The Fifth Leg – South America.

Santiago, Chile.

Days 166 to 168.

Day 166. Part Two.

The flight was a bit late leaving. Not that it bothered me as I’ve loads of time at the other end to get sorted. The extra legroom, film entertainment and being fed three times in the 12hr 45min flight helped it to pass well. I dozed a bit, but didn’t really sleep. It was bizarre seeing the sun go down behind us, then see it come up again ahead making it feel like it is now tomorrow, yet then setting my watch back 14hrs and arriving in Santiago an hour before I set off.

Getting through customs into not just a new country, but a new continent for me, was quick and easy. A short on-line declaration was all that was required. And I got a stamp in my passport. Then it went a bit wrong.

I collected my luggage and bike box without a problem only to discover there was not a trolley in sight, so I had to drag the box out of the airport. I was not best pleased. In my tired and frustrated state I got a ‘taxi’ that was big enough for my bike. And then the attempted scam began. Once in the city, we stopped at the side of the road so that the driver’s ‘boss’ could charge me with his credit card machine as the one in the car didn’t work. A bit of an attempt at distracting me whilst credit cards were swapped failed miserably, culminating in me removing my kit from the car, and using a large amount of rather abusive language. Suffice to say I think I lost the plot a little bit. They got the message and left me standing at the side of the road. Fuming. Oh, and their card reader won’t be working any more.

Having dragged my bike box to the petrol station opposite I rested, composed myself a bit, and ordered another taxi. The lady owner was very kind (she could see I was a bit cross, and had probably heard the fracas), gave me a bottle of water and looked after my stuff whilst I used the ATM. She also gave me some advice as to where was good to visit, safe to eat etc. and apologised for the reception I had received in her country. Nice lady.

Unfortunately, once I had got to my hotel, I realised that I had lost my glasses. Oh well. Could have been worse. I have the ability to block my bank card in the app, so I have done temporarily as a precaution. It will also show if anyone has tried to use it.

The rest of the day was uneventful.
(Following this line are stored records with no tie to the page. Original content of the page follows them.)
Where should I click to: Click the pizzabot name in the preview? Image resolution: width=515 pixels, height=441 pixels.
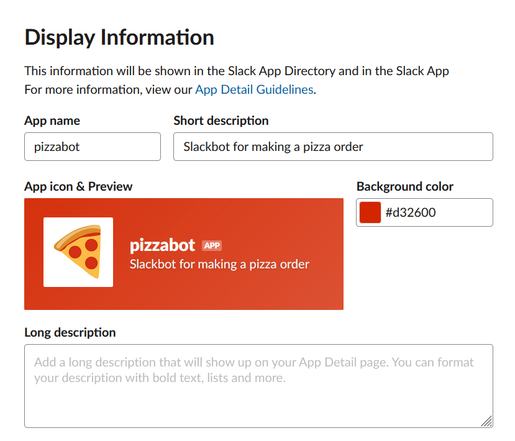[x=163, y=245]
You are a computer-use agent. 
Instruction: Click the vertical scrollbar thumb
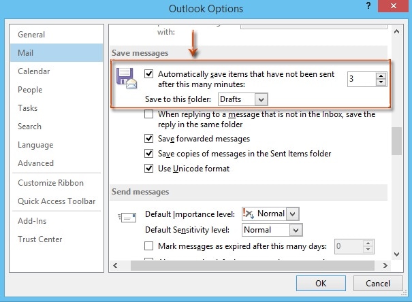(x=396, y=142)
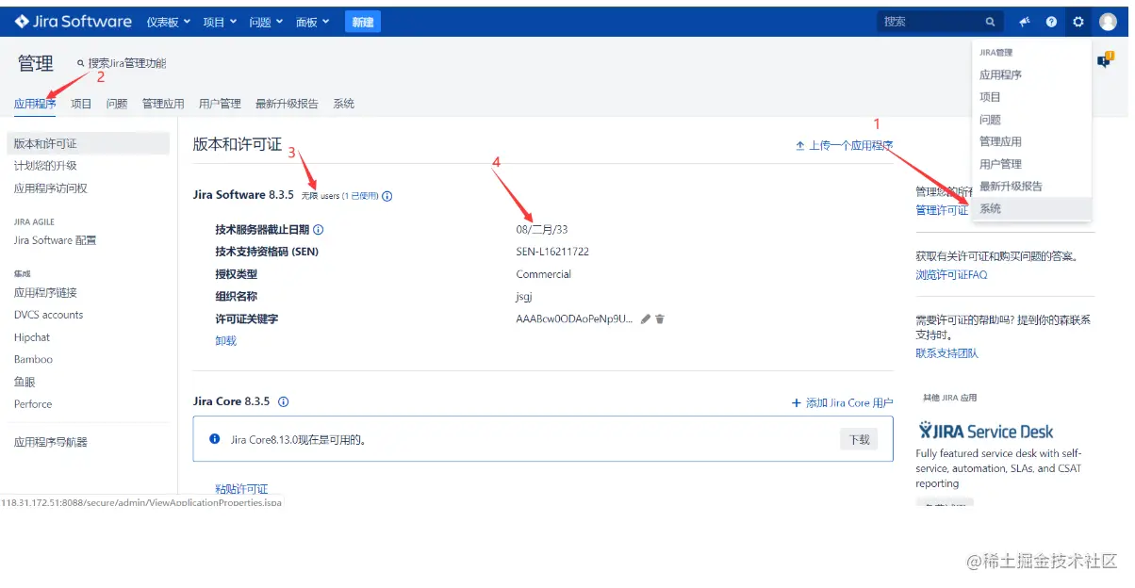
Task: Select 系统 from the JIRA管理 menu
Action: 991,208
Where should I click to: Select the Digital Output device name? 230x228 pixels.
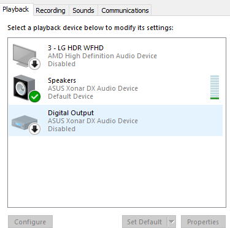[71, 113]
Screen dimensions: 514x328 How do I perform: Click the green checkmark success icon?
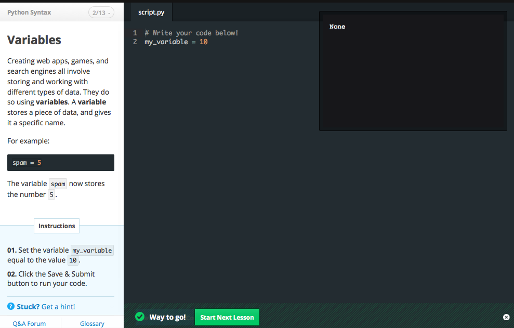tap(139, 317)
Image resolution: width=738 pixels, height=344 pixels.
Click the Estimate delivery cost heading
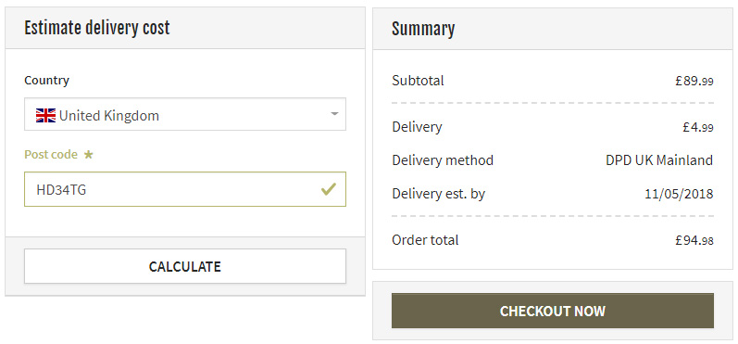(x=97, y=28)
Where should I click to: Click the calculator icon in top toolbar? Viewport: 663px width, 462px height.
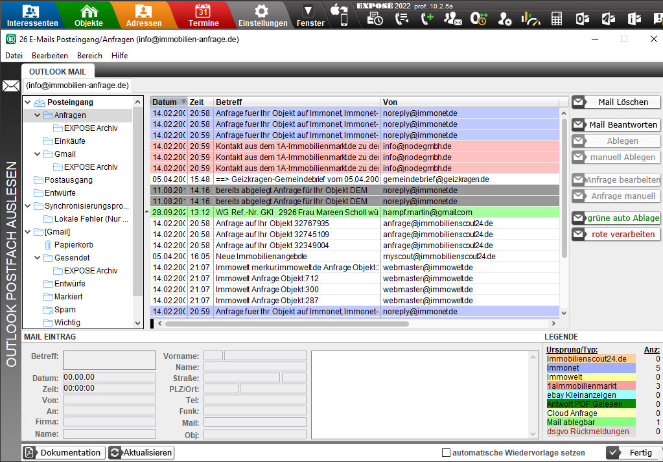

I walked to a local mini-mart for some supplies as I didn’t want to go out for a meal later, had a shower, and watched TV for a bit. I was trying to stay up as late as possible. I made it until 2000hrs.

Day 167.

Santiago.

Tourism day. And hopefully a bit of recovery.

After sleeping sporadically throughout the night, I eventually surfaced just before 0900hrs. Comfy bed, and my back feels slightly better. Breakfast in the hotel, coffee and some stretching took me to about 1100 and then I walked the 2km into the city centre.

On the way the graffitied houses and small businesses gave way to the grander architecture of churches and official buildings before I arrived in the Plaza de Armas. To say it’s mid-week, it was busy. The Cathedral is quite subtle and not over-imposing – it is attached to buildings around it. Inside, it seemed very long. It is dedicated to The Assumption of Mary, and building commenced in 1748.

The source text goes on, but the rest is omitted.